======== STUDY TEXT
Raymond Berry and Johnny Unitas
What do you call a fast man that can't catch?               A cornerback
What do you call a fast man that can't tackle?              A wide receiver
What do you call a fast man that can't tackle or catch?     A sprinter
What do you call a fast man that can tackle and catch?      A rugby player
What do you call a slow man man that can't tackle
  or catch, but is badass in intangible ways?               A rugby player
Raymond Berry was a slow man who dominated at receiver by out-thinking his foes, and his connection with quarterback Johnny Unitas was telepathic.

During his career, he led the NFL in receptions three times, and was renowned for his great hands and precise pass patterns. In his career he only dropped a total of two passes and fumbled only twice. He was selected to the Pro Bowl six times, from 1957–61 and in 1965. He also made the all-NFL team from 1958-1960. Berry was considered the very identity of the great Baltimore Colts' teams of the 1950s and 1960s (along with Johnny Unitas, Alan Ameche, Lenny Moore, John Mackey, Gino Marchetti, Art Donovan and Jim Parker). He was famous for his attention to detail and preparation. He and quarterback John Unitas regularly worked after practice and developed the timing and knowledge of each other's abilities that made each more effective.

As coach of the Patriots in the 1985 season, the team recorded an 11–5 record, making the playoffs as a wildcard team. They went on to become the second team in NFL history ever to advance to the Super Bowl by winning three playoff games on the road, defeating the New York Jets, 26–14, the Los Angeles Raiders, 27–20, and the Miami Dolphins, 31–14.


Roy Chapman Andrews

Roy Chapman Andrews (1884-1960) explored Mongolia for archaeological artifacts while fighing off snakes, bandits, sandstorms, and hostile governments, and is allegedly the real person that the movie character of Indiana Jones was patterned after. He created the metaphor of 'Outer Mongolia' as denoting any exceedingly remote place.

Andrews was born in Beloit, Wisconsin. As a child, he explored forests, fields, and waters nearby, developing marksmanship skills. He taught himself taxidermy and used funds from this hobby to pay tuition to Beloit College. After graduating, Andrews applied for work at the American Museum of Natural History in New York City. He so much wanted to work there that after being told that there were no openings at his level, Andrews took a job as a janitor sweeping floors, declaring that "these are *museum* floors!" He began collecting specimens for the museum and during the next few years, he worked and studied simultaneously, earning a Master of Arts degree in mammalogy from Columbia University.
================
======== EXTRACTED MATERIAL
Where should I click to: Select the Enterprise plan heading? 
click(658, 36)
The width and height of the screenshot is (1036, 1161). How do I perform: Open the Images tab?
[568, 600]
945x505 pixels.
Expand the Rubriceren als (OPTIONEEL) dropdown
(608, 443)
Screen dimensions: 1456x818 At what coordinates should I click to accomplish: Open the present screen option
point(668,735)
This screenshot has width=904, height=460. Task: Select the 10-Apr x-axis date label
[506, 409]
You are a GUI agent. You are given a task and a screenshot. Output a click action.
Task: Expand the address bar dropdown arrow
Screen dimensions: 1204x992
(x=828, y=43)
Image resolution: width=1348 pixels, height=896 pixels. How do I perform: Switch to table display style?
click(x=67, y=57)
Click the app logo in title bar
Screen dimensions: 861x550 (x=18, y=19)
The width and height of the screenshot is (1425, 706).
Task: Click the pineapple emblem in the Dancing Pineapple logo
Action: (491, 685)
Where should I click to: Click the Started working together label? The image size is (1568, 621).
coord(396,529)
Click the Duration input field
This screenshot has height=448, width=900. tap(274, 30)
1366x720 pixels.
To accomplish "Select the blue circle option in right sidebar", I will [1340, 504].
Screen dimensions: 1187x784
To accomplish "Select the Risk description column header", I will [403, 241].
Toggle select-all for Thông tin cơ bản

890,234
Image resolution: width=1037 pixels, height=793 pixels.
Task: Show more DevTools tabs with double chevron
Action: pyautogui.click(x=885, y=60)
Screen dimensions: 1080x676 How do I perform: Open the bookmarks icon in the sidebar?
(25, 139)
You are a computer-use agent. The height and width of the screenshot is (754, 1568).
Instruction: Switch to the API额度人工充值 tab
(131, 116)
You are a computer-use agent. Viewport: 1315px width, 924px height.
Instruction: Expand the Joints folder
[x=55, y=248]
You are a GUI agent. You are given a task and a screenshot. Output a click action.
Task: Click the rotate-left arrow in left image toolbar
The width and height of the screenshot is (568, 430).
================
* ASSIGNMENT A: In the Berry and Andrews profiles, why did Andrews take a job as a janitor? Answer in one to three sentences.
* ASSIGNMENT B: Output the portion of the Berry and Andrews profiles starting at "As coach of" and ending at "Miami Dolphins, 31–14.".
* ASSIGNMENT C: Write the next part of the Berry and Andrews profiles, picking up after the last sentence shown.

* TASK RESULT A: Andrews wanted very much to work at the American Museum of Natural History in New York City. When he was told there were no openings at his level, he took a job there as a janitor sweeping floors.

* TASK RESULT B:
As coach of the Patriots in the 1985 season, the team recorded an 11–5 record, making the playoffs as a wildcard team. They went on to become the second team in NFL history ever to advance to the Super Bowl by winning three playoff games on the road, defeating the New York Jets, 26–14, the Los Angeles Raiders, 27–20, and the Miami Dolphins, 31–14.

* TASK RESULT C:
In the 1920s, he went to Mongolia, hoping to find out something about the origins of the human race. He didn't find out anything about early humans, but he discovered a treasure trove of dinosaur bones. During four expeditions in the Gobi Desert between 1922 and 1925, he discovered Protoceratops, a nest of Protoceratops eggs, Pinacosaurus, Saurornithoides, Oviraptor and Velociraptor, none of which were known before.

The dumbasses: Cope and Marsh, for waging the "Bone Wars".

Each of the two paoentologists used underhanded methods to try to out-compete the other in the field, resorting to bribery, theft, and the destruction of bones. Each scientist also attacked the other in scientific publications, seeking to ruin his credibility and have his funding cut off.

Their search for fossils led them west to rich bone beds in Colorado, Nebraska, and Wyoming. From 1877 to 1892, both paleontologists used their wealth and influence to finance their own expeditions and to procure services and dinosaur bones from fossil hunters. By the end of the Bone Wars, both men had exhausted their funds in the pursuit of paleontological supremacy.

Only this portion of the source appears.